Bonuses and Commissions Could Face Higher Taxes

The American Payroll Association (APA) issued a statement today to alert the public of the potential hit paychecks will take due to expiring tax cuts.   

In the statement, the APA says that millions of Americans of all income levels could see the amount of taxes taken out of their paychecks increase by 50% in 2011. The rise in taxes would occur if four key pieces of legislation are not extended once they reach their expiration date of December 31, 2010: the Making Work Pay credit, the Advance Earned Income Credit, and the 2001 and 2003 tax cuts. 

If the tax cuts that Congress enacted in 2001 and in 2003 are not extended, one consequence would be that the supplemental tax rate (the rate payroll professionals used to calculate the tax on bonuses, commissions, and other supplemental pay), will increase from 25% to 28%.  

Other effects of the expiring tax cuts would include: 

  • The 10% tax bracket will be eliminated. The first $8,375 of taxable income of a single filer, now subject to a 10% tax rate, will be taxed at 15% — a 50% increase for Americans whose income, after subtracting the standard deduction and personal exemptions, is $8,375 or less.  
  • The tax credit parents can claim per qualifying child under age 17 will decrease by 50% per qualifying child from $1,000 to $500.  
  • The tax cuts reduced the tax burden on married couples by increasing their standard deduction to exactly twice that of a single person and increasing the amount of income subject to the 10% and 15% taxes to exactly twice that of a single person. These equalizers will disappear if the cuts expire.  
  • Many of the tax rates will increase, with the highest tax rate rising from 35% to 39.6%.  
  • Non-job-related educational assistance will no longer be a tax-free benefit.
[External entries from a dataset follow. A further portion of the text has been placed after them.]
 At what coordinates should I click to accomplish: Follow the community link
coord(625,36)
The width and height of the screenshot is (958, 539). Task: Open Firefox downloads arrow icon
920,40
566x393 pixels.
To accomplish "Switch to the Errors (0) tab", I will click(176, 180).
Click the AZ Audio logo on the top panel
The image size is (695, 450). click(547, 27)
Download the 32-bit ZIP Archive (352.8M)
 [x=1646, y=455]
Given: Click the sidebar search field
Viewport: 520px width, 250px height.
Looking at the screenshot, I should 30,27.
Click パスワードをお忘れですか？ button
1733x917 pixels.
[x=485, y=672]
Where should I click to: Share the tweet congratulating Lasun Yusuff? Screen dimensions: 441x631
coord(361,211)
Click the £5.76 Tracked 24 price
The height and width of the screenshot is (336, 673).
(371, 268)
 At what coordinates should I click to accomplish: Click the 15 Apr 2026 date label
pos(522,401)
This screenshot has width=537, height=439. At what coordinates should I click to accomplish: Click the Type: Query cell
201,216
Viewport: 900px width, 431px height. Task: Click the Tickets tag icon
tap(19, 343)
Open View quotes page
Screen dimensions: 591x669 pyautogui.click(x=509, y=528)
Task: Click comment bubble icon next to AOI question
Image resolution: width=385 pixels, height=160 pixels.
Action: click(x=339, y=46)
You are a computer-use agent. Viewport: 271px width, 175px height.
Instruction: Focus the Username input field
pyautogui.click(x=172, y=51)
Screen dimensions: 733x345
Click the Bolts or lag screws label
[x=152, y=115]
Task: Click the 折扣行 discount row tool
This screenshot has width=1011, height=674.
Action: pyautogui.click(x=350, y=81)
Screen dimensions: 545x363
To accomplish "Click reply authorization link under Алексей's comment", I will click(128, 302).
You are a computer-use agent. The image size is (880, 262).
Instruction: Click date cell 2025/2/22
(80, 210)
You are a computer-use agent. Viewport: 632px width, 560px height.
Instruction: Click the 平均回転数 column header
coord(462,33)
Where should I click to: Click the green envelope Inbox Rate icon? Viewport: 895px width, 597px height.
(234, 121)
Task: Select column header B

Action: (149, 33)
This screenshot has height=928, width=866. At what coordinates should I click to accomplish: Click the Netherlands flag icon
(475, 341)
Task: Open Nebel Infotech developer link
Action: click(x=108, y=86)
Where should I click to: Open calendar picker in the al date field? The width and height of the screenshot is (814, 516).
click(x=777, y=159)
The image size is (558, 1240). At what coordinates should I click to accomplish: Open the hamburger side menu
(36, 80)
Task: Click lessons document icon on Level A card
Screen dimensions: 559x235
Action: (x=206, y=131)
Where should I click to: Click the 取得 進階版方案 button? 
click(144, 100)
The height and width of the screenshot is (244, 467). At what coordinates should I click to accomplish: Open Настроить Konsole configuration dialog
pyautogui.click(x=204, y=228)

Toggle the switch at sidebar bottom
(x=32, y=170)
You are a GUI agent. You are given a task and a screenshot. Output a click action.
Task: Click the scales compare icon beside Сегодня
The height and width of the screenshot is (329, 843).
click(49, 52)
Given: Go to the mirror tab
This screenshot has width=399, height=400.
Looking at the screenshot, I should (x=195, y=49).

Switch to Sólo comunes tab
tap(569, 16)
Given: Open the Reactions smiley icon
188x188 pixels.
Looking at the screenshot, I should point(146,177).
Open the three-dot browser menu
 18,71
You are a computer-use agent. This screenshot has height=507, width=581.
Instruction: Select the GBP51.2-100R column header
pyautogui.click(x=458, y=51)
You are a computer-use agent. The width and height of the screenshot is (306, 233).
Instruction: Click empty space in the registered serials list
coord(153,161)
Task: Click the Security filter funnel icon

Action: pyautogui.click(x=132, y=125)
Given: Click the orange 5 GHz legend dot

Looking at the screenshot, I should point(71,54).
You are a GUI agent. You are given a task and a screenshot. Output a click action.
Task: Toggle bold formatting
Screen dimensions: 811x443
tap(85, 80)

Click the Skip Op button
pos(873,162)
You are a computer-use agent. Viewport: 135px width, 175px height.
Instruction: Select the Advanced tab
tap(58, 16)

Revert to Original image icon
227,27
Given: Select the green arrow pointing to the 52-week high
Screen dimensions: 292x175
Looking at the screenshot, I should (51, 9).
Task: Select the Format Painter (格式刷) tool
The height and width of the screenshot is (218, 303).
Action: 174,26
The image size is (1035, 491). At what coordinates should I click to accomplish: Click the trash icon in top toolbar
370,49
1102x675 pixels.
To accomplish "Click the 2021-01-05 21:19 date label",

Currently employers may provide up to $5,250 per employee, per year in non-job-related educational assistance tax-free.  

“All Americans stand to be impacted by these tax changes,” said Scott Mezistrano, CPP, senior manager of government relations for the APA. “We should all take a close look now to see how these tax changes will impact our 2011 take-home pay and plan to review and adjust our withholding as necessary at the beginning of the new year.”